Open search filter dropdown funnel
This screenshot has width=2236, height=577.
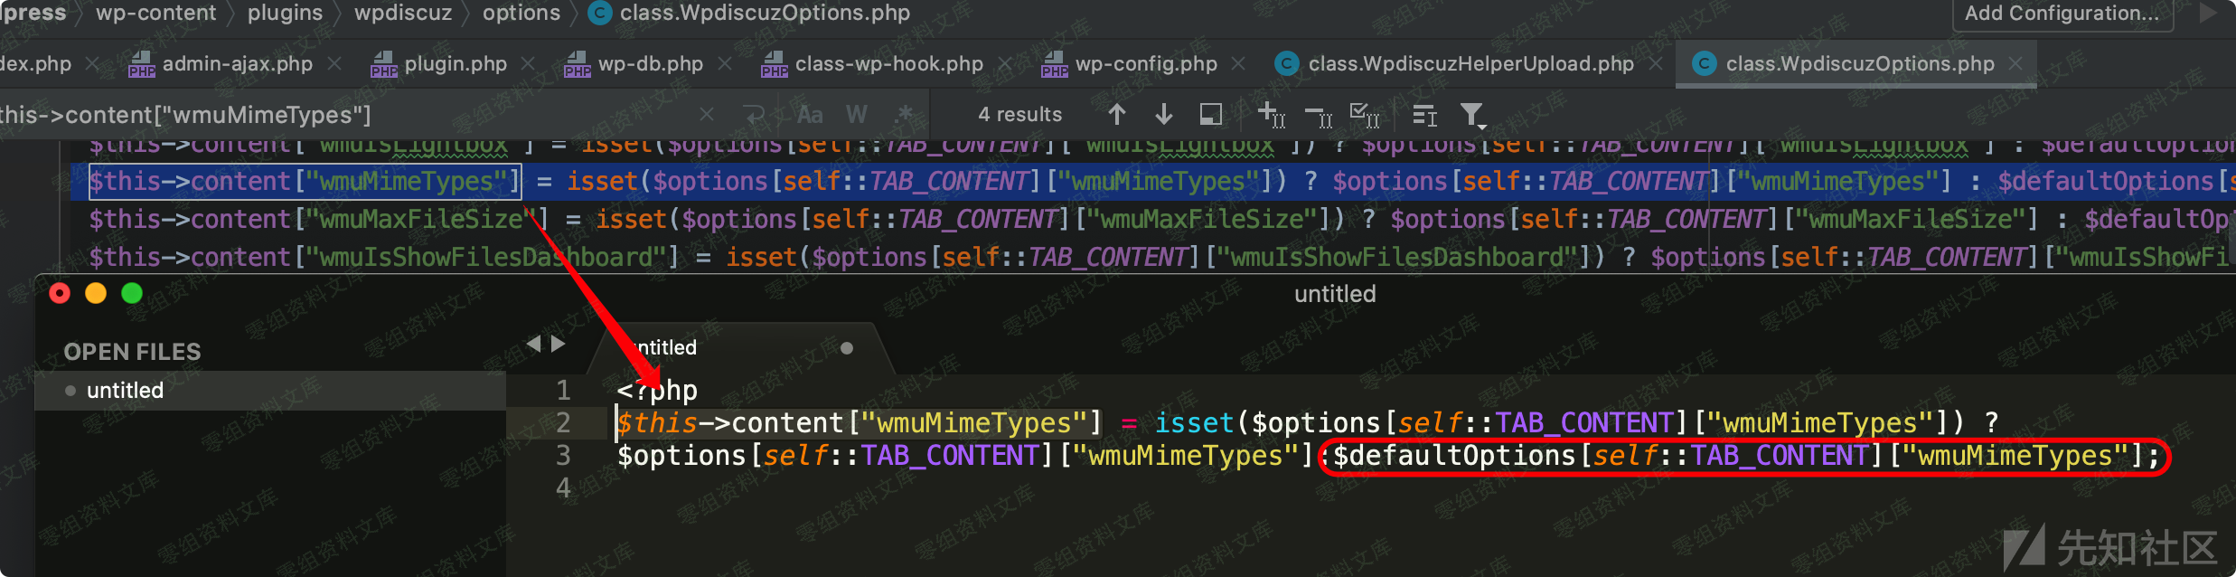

——————

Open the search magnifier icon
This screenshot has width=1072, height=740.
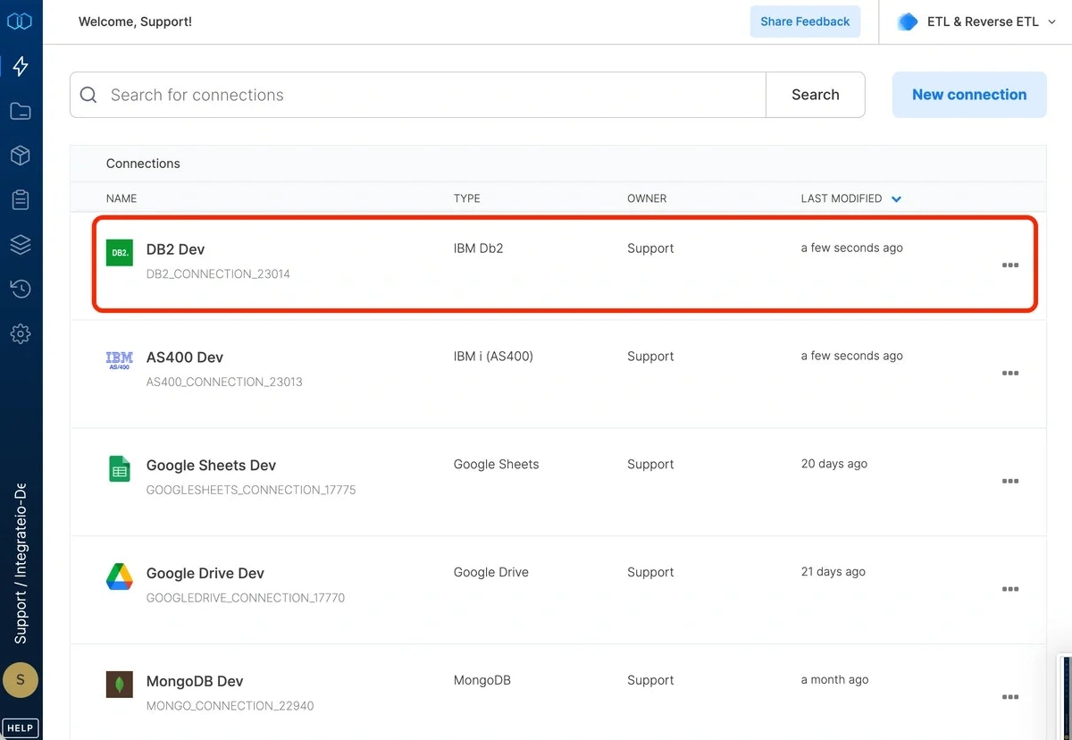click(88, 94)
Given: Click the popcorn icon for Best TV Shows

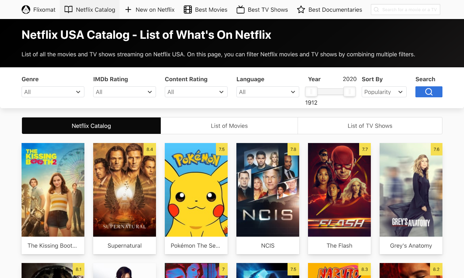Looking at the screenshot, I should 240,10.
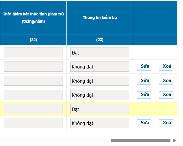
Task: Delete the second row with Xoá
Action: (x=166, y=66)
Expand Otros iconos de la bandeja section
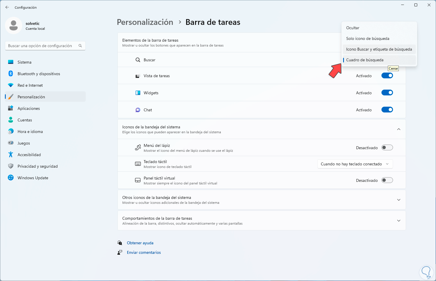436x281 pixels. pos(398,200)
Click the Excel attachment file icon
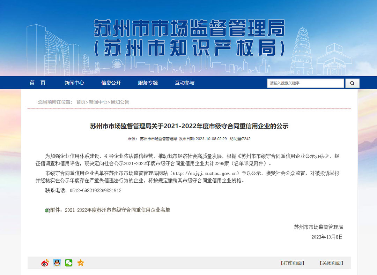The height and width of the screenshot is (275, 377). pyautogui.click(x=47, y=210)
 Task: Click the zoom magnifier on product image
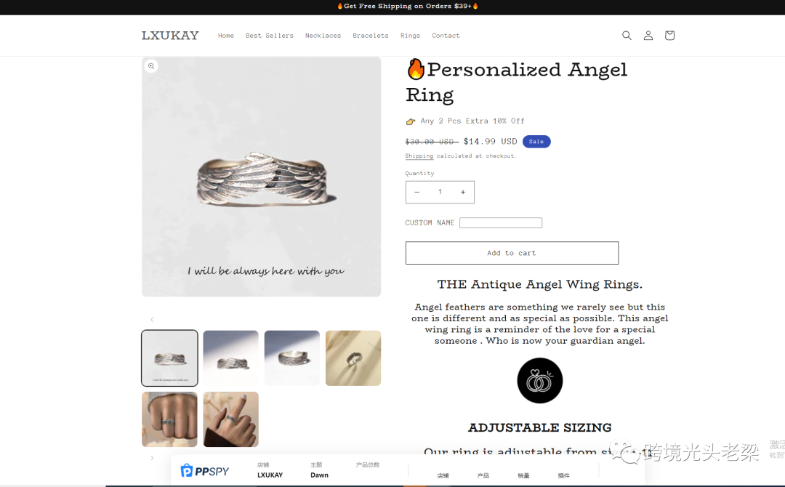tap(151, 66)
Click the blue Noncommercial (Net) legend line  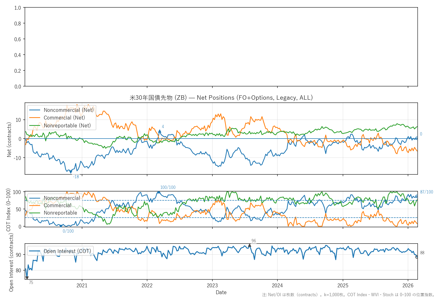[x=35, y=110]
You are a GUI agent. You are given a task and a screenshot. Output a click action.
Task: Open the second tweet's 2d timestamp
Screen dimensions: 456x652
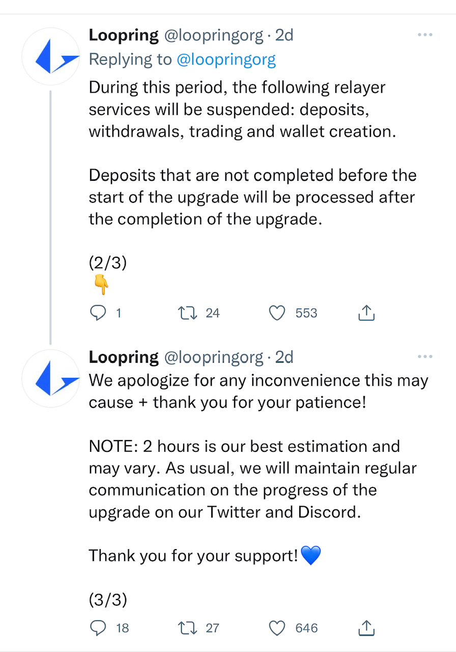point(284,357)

——————

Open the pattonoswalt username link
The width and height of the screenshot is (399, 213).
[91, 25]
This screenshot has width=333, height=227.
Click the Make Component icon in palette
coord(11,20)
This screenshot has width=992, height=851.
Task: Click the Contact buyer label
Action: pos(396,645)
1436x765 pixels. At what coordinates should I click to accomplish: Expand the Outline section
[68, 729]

——————

* Directions for this task:
In your answer, include only the lines above starting at the line that holds "Open search filter dropdown funnel" and ending at the line that holds "This screenshot has width=2236, height=577.", copied exactly.

* Result of this task:
Open search filter dropdown funnel
This screenshot has width=2236, height=577.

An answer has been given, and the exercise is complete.